You use it for lighting, for heating and cooling, for hot water so you can shower and wash. It keeps your food fresh. You use it for cooking. It entertains you. You work at a job that requires lighting for the building you work in, air supply for comfort inside that building. It is used in every facet of your life. Without it, your everyday life WOULD effectively cease. Then scale that up to the what the Kyoto Protocol demands. A reduction of 5% on 1990 levels, which is (conservatively) 30% less than what those levels are now.
I know I’ve said it often, but that’s a reduction of 15% of the total power generation for the whole of the US. That’s the equivalent of 45 million people going without electricity, spread across the whole country. It would necessitate the closing down of workplaces, whole towns and cities, households the lot. As I’ve also said before, this would lead to chaos, and even if it is worst case scenario, that is the fact of it.

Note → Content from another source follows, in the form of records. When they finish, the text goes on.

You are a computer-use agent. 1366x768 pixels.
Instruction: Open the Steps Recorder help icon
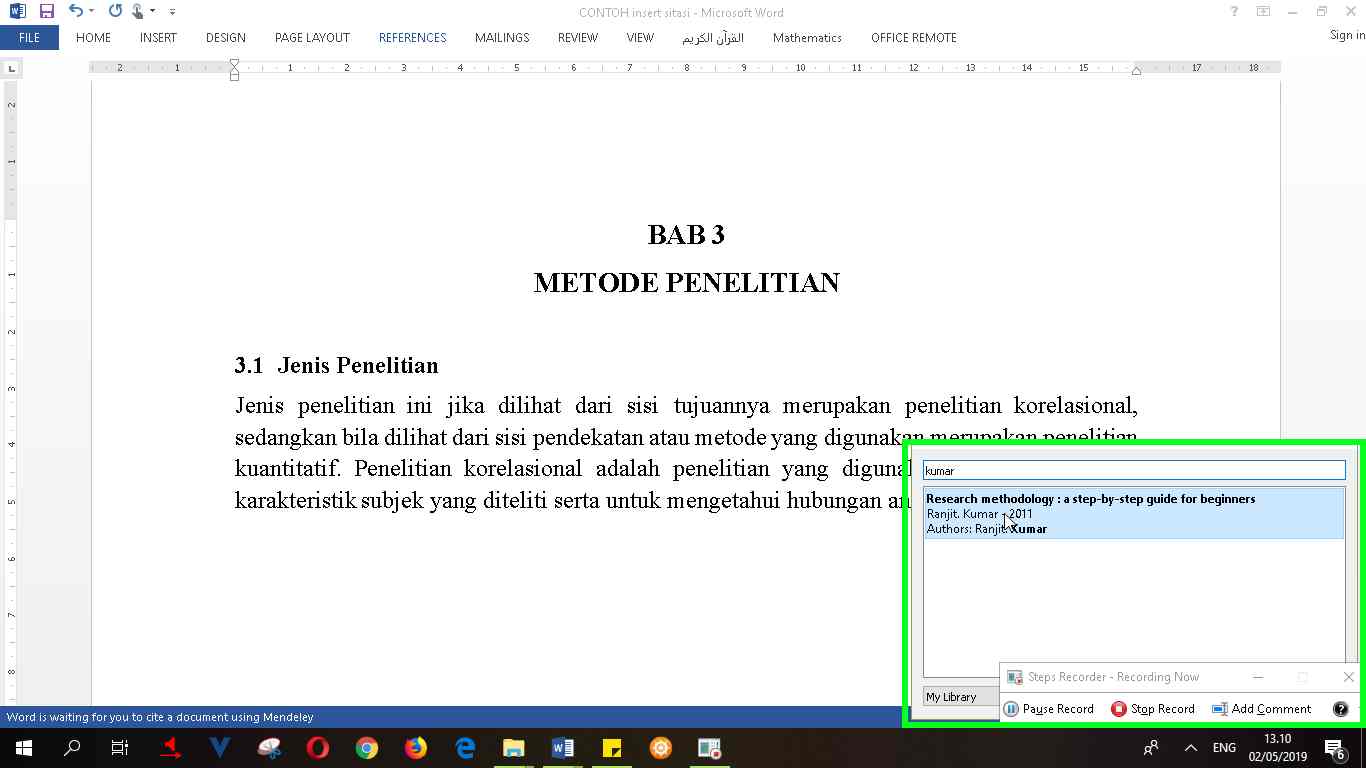tap(1340, 709)
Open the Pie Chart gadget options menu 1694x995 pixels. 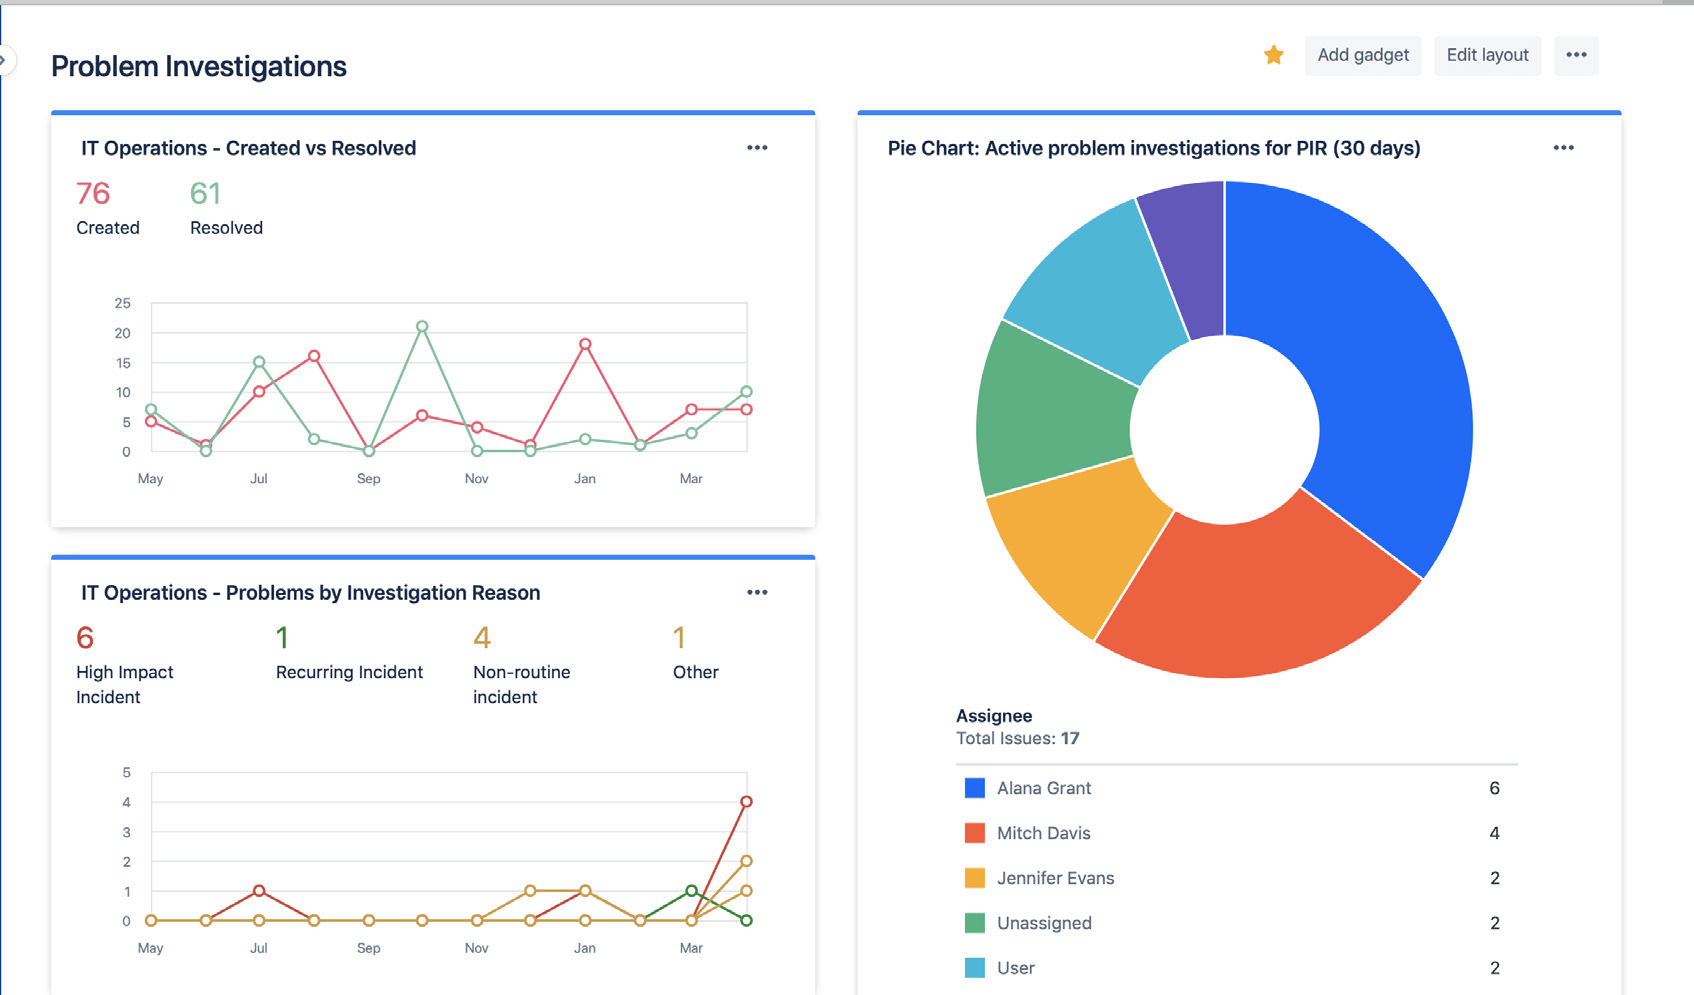(1564, 147)
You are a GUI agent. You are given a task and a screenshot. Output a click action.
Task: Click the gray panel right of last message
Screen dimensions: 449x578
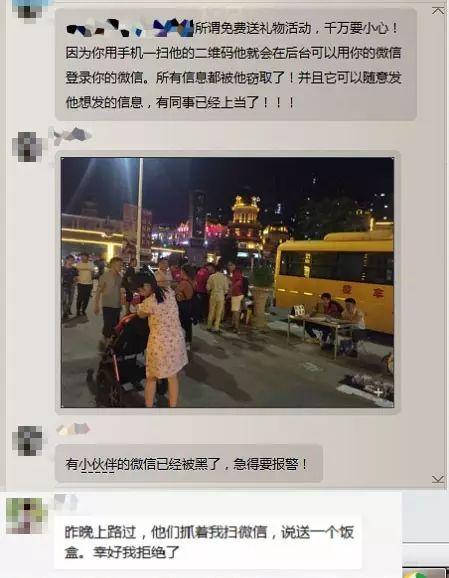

Now, in just thinking about actually making conclusions, for me, it’s a bit of a futile thing.
Al Gore can stand there and espouse his version of doom and gloom, and make no recommendations other than to say that we have to do something and to start now. Al Gore is Al Gore. People look at him and listen, and encourage him, and give him money and awards, and say knowingly to each other how right on the mark he is, and how rationally he explains it all.
I am an absolute nobody from nowhere and no one will give a hoot what I say, because I have no ‘profile’.
So, why then actually even try and make conclusions. Just think to myself that yes, I have actually shown some readers an insight into the methods of producing electricity. Let those people who have a profile just leave it with the bland statement ‘yes, we have to do something.’

No, I’m not like that. I’m actually going to point out just what is being done right now, what might be some options that we can follow through on, and just how to go about doing it. You’ll also see how some people might not want to actually see it happen at all, and just why.
You’re going to see facts and figures, statistics, things that might seem to be in the realms of science fiction, and probably even some things you might not like to see.
My task again, is to make it interesting, to try and make it understandable.

Above all, you’re going to see one important thing that will stand right out.
The enormous cost of all this.

Environmentalists will only say the obvious, that there’s always someone who wants to make a (very big) buck out of it all, but if something has to be done as they demand, then we, as the people who ask for it, well, we have to be aware that it will cost us, and that it will not be a small cost.

I could just be like those others and say the one liner.
“Things are bad, and we need to do something.”

I’m going to make conclusions, and I’m going to do it in detail, but no one’s looking at a nobody like me.